It all stems from a noble instinct: you want to help those you love. But when you cover for or replace someone who should be responsible for getting things done themselves, you ultimately set back their progress. You have temporarily ‘solved’ your problem, so your motivation to change is gone. It will take longer for you to find a solution, and may even prolong the problem.

But there are times when it does make sense to help. If you allow your son to miss school because he hasn’t studied for his exam, you are allowing her irresponsibility. But if you let him do her homework so he can study for the test, you’re helping. It can be a fine line.

So how do you know when you’re enabling?

1) Do you repeatedly put your own needs aside to ‘help’ your loved one? It can be a heavy burden dealing with someone else’s problems on a constant basis. Because once you enable someone, you’ll have to do it over and over again until they have an incentive to switch. Which they won’t have unless you stop ‘helping’.

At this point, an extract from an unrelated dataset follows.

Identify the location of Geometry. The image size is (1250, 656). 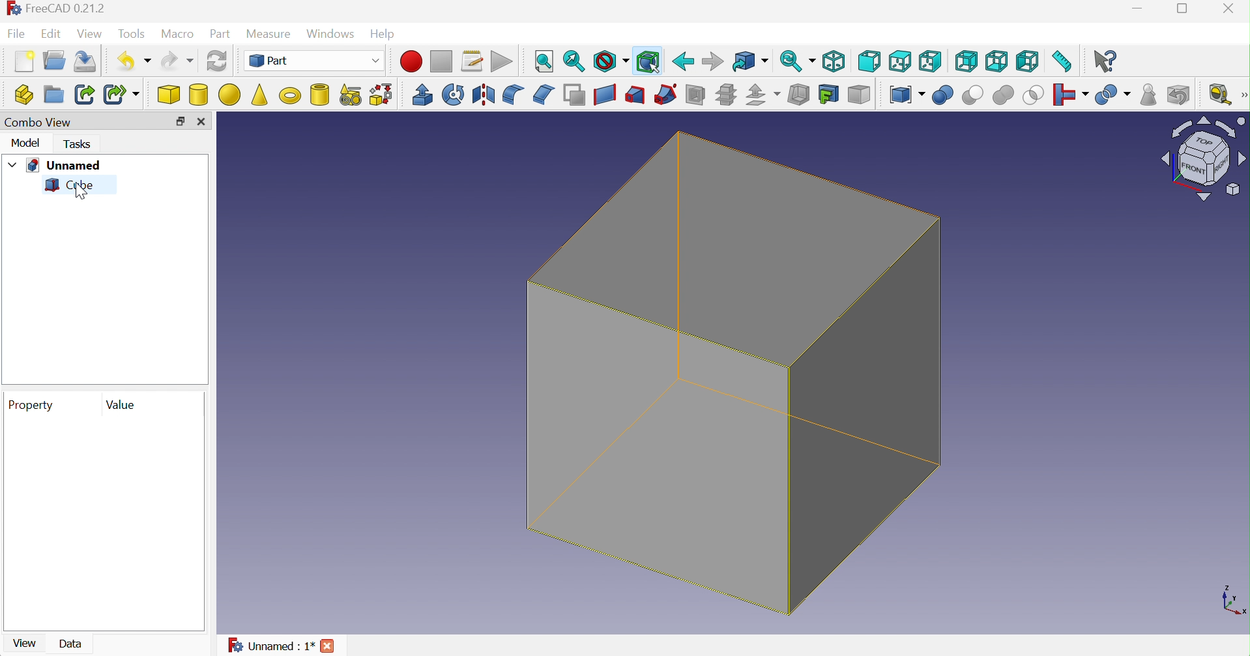
(1150, 97).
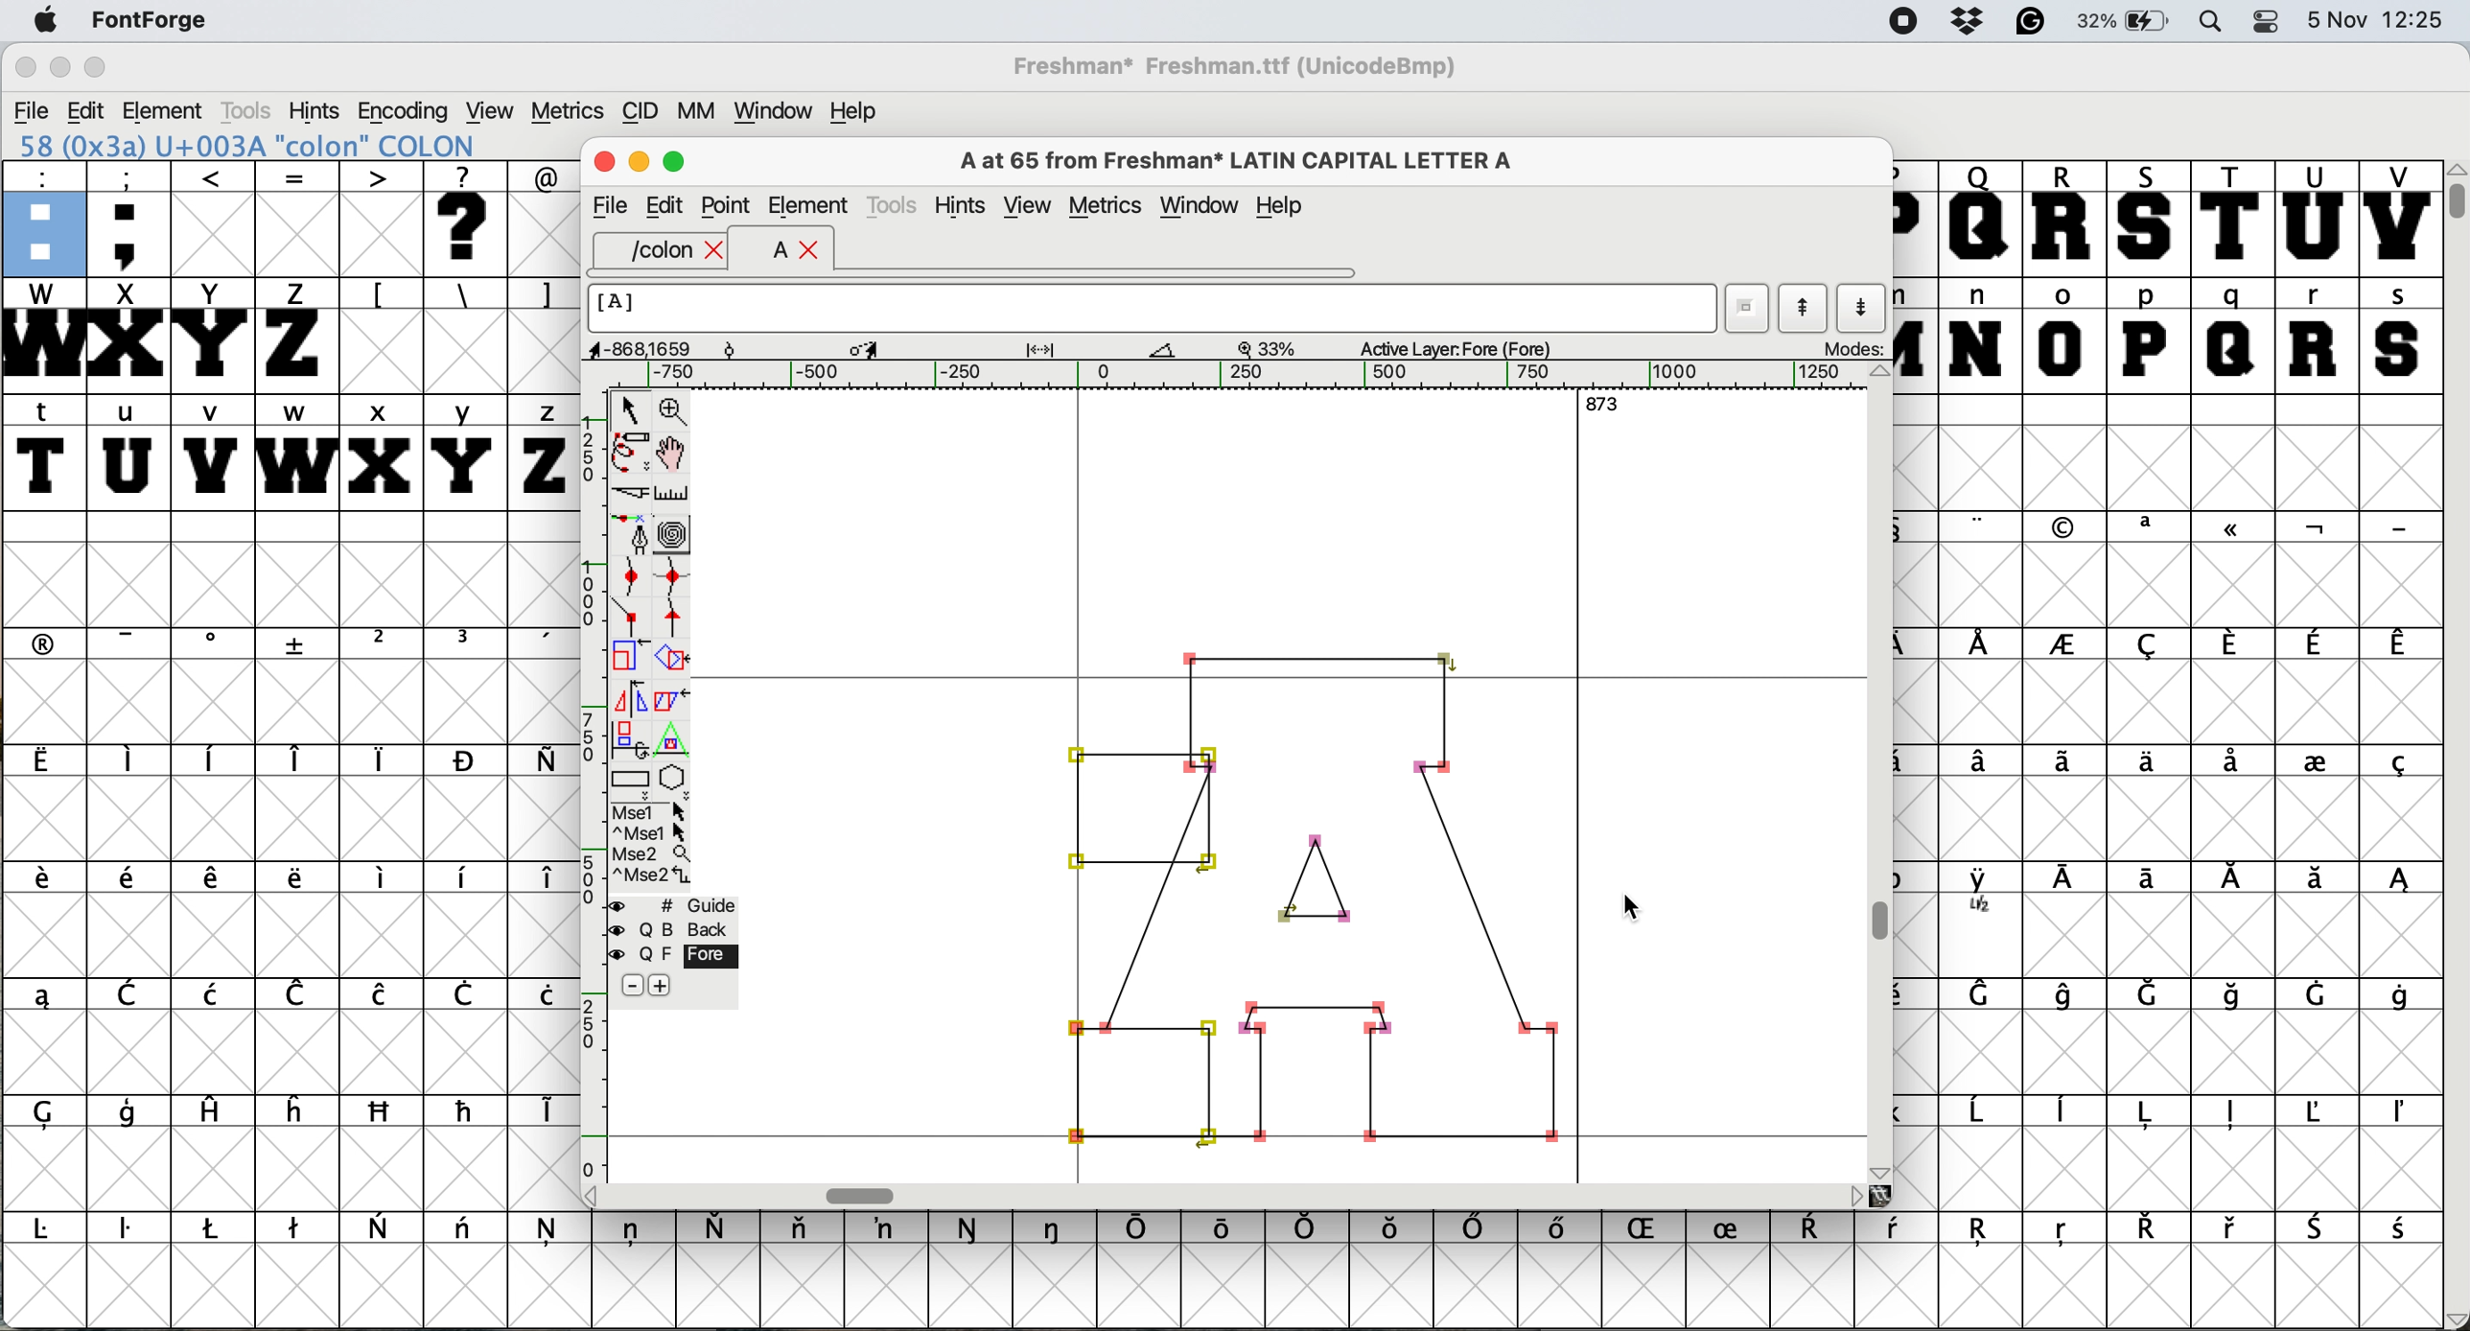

2) Do you ignore their unacceptable behavior? Even though he embarrasses you in front of your friends, he’s inappropriately loud, he’s obviously drunk, he’s completely out of control. Whatever your problem, you bravely carry on as if nothing is wrong. But it is stressful and takes its toll on you. And it doesn’t help you get better.

3) Are you afraid that if you don’t lie or cover up, something terrible will happen to him? He will throw a tantrum, hit you, or leave you. So you continue to live in a state of distress which, in the long run, is not good for your health. And think about this. If you stop lying or covering up, and the terrible thing happens, then it’s over. And your anguish too.

If you answer yes to just one of these questions, you are probably a facilitator. You may not have noticed it at first. You may have become one over a period of time – the more you ‘helped’, the more trouble your loved one got into. And the more that had to be done to ‘fix’ things, until it became intolerable. That’s when you need to assess how you can change your behavior and get out of the downward spiral you’re in. I’ll write about strategies for making those changes next week.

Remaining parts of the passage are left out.